"Als ick kan. Which Novelist finds himself several times repeating, even while not even sure in what language--is it six-hundred-year-old Flemish? And uncertain as to why he is caught up by van Eyck's use of it. That's it, I can do no more? All I have left? I can go no further? Als ick kan?"--from The Last Novel
I wrote the following brief note for Tuesday's edition of Shelf Awareness: "David Markson, 'a revered postmodern author who rummaged relentlessly and humorously through art, history and reality itself,' died last Friday, the Associated Press reported. He was 82." The AP quote contained key words that showed up in many other obits and tributes this week, like the inevitable "postmodern" tag as well as "revered" or other polite synonyms meaning "largely unread."
I'm sorry I became a devoted Markson reader so late in the game. He is the best author I've "discovered" in the past couple of decades at least. I should have read him earlier and recommended his work throughout my bookselling career rather than during the brief time I had remaining at the bookshop once my addiction was fully formed. He deserves a larger audience, but I found him some readers while I could.

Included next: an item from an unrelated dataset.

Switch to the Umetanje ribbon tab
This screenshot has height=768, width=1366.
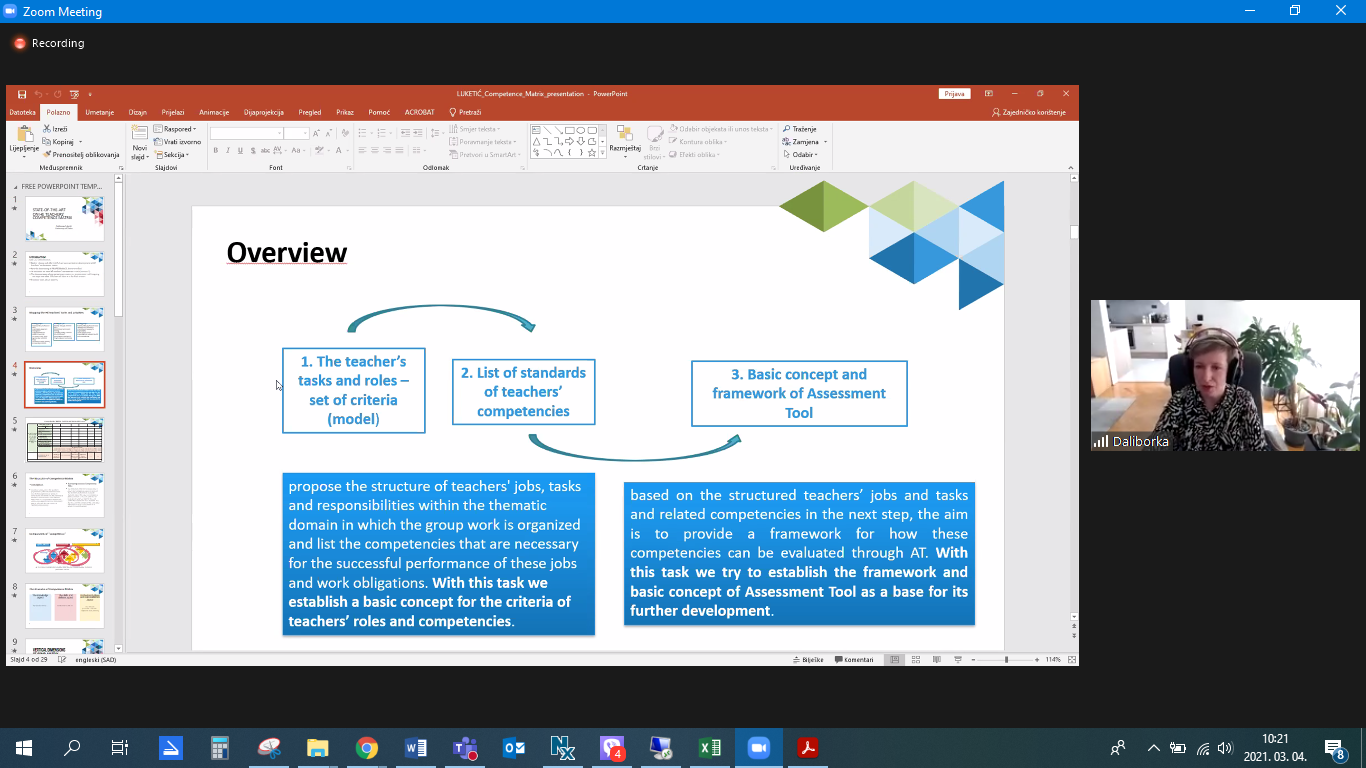click(99, 112)
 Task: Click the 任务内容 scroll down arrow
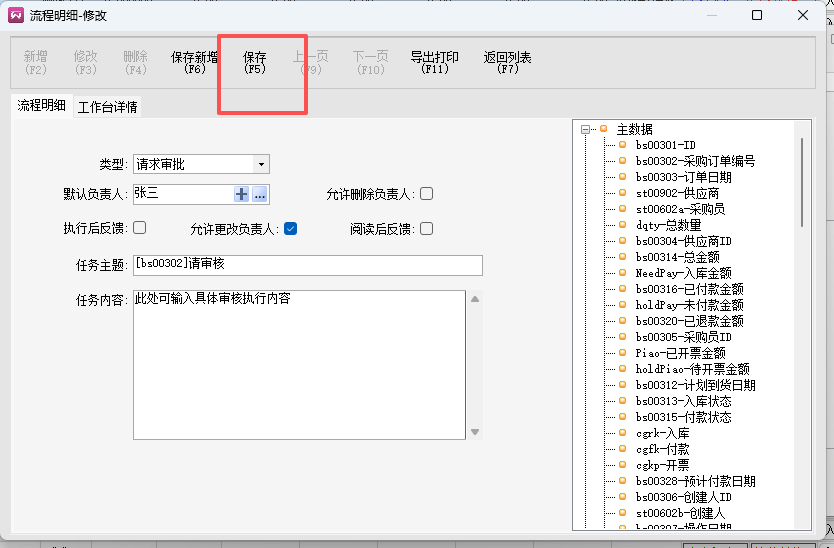coord(476,432)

I was introduced to Markson's brilliant and irresistible work about four years ago by a friend. I read Wittgenstein's Mistress first, then quickly devoured Reader's Block, Vanishing Point, This Is Not a Novel and, when it became available, an ARC of The Last Novel. I have others on my shelves now, but I tend to reread rather than move on. There will be time. Once you're hooked, Markson's novels draw you back again.

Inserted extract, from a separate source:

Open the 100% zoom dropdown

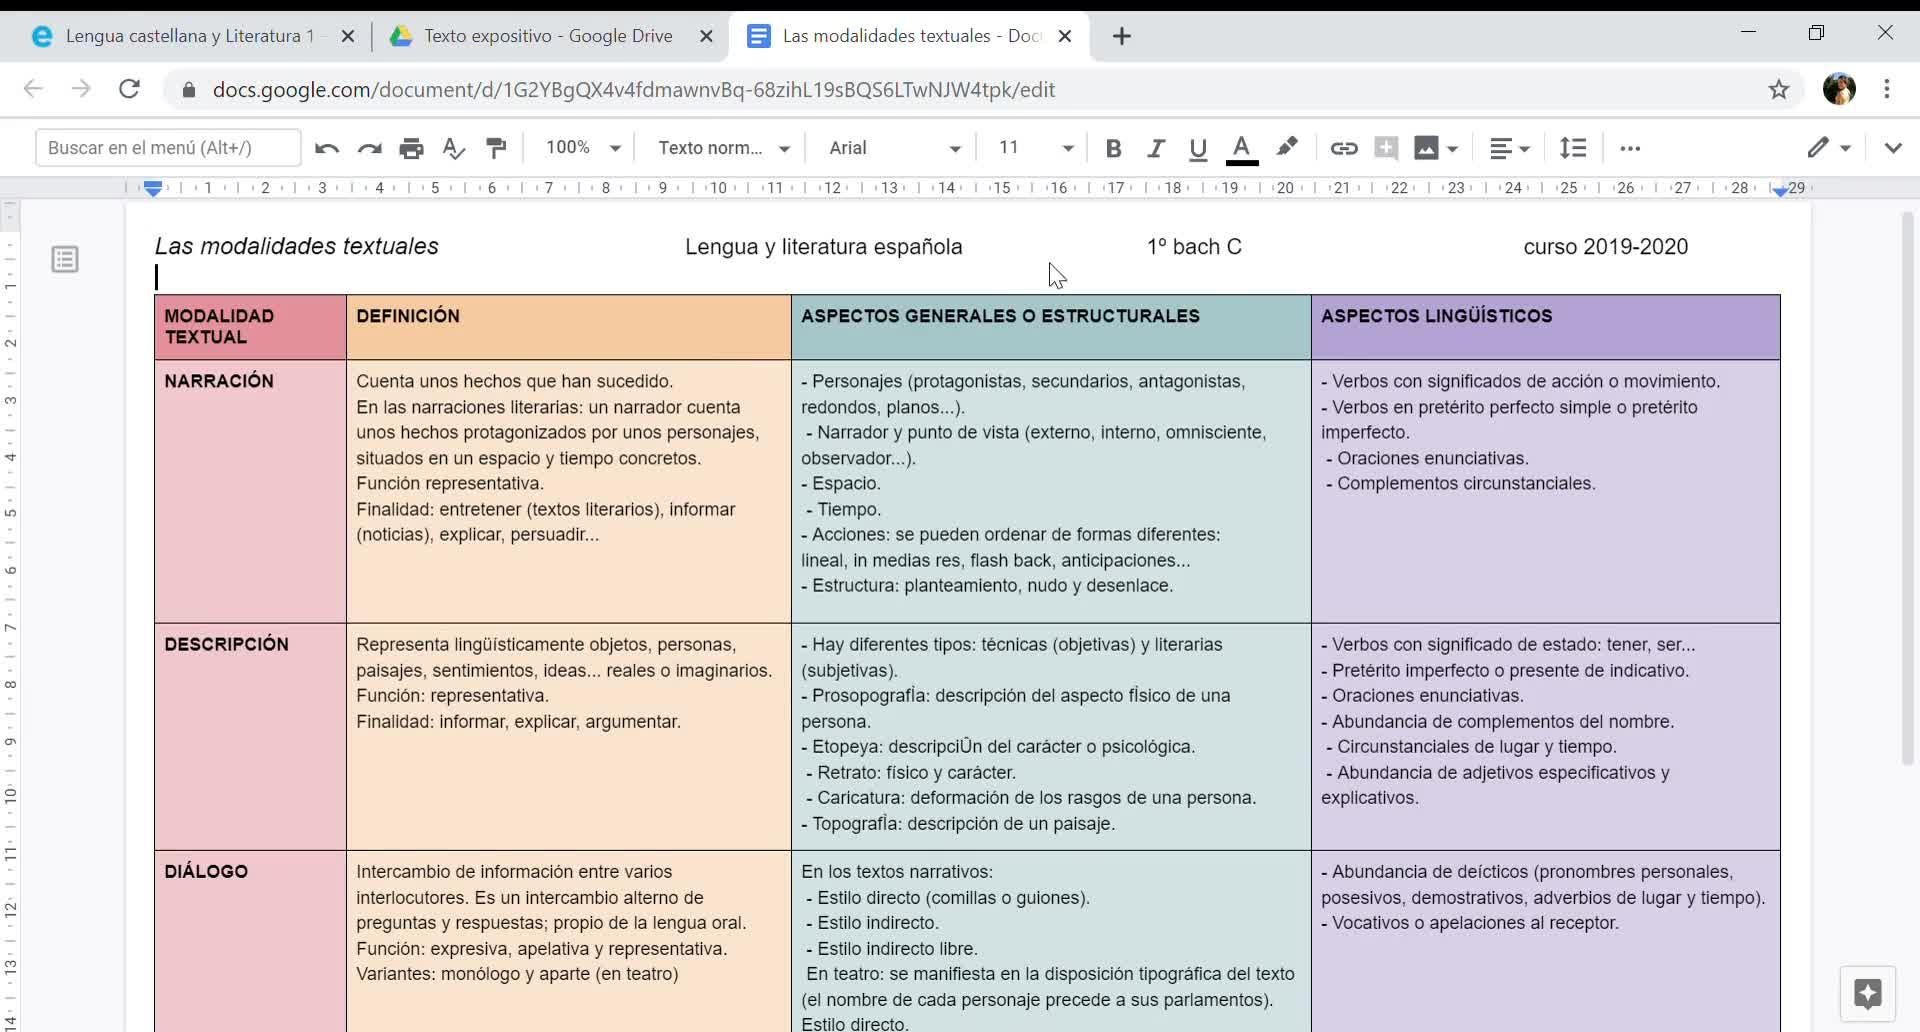click(583, 148)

It was not difficult to handsell Markson, especially Wittgenstein's Mistress. I told potential readers that the protagonist, a woman who believes she is the last person on earth, is so convincing that once you succumb to her voice--an easy task--the possibility that she is not mad at all seems quite likely. I even handsold the novel to a psychotherapist who agreed.
I first met Markson about three years ago at a launch party for a friend's novel. The event was held at an Upper West Side apartment in Manhattan, and in the crowded space, a few of us who knew one another gathered in a corner to talk, creating one of those social islands that are a survival tool at such functions. This wasn't the sort of venue Markson liked, but he was there and we were introduced.
I was already his reader by then, and one moment from the night stands out. We were all discussing the etymology of a word that can't be repeated here, and after it was clear no one really had an answer, I noticed Markson pull an index card from his shirt pocket and scribble something on it. I was certain he would soon know where that word came from, and the card would join what I imagined must be hundreds of other fragments that had accumulated over the years, destined to be carefully placed somewhere in the precise mosaic of his novels.
I will always read Markson because he observed--or imagined--and recorded, it sometimes seems, everything.
"Jackson Pollock and Barnett Newman went to Dodger games at Ebbets Field together."--Reader's Block
I spoke with Markson months later in a small Greenwich Village restaurant, and then one last time during the spring of 2008 on a college campus in Vermont. I recall two things from that final meeting. A New York City guy at heart, he was struck by how green everything was; and at some point in a conversation with several people, he quoted William Gaddis from memory.
Markson is now gone, but his words remain. Do yourself a favor. Read him.
And words again at the end of The Last Novel, only this time as a declarative sentence, a wave goodbye, rather than a question: Als ick kan.--Published in Shelf Awareness, issue #1206.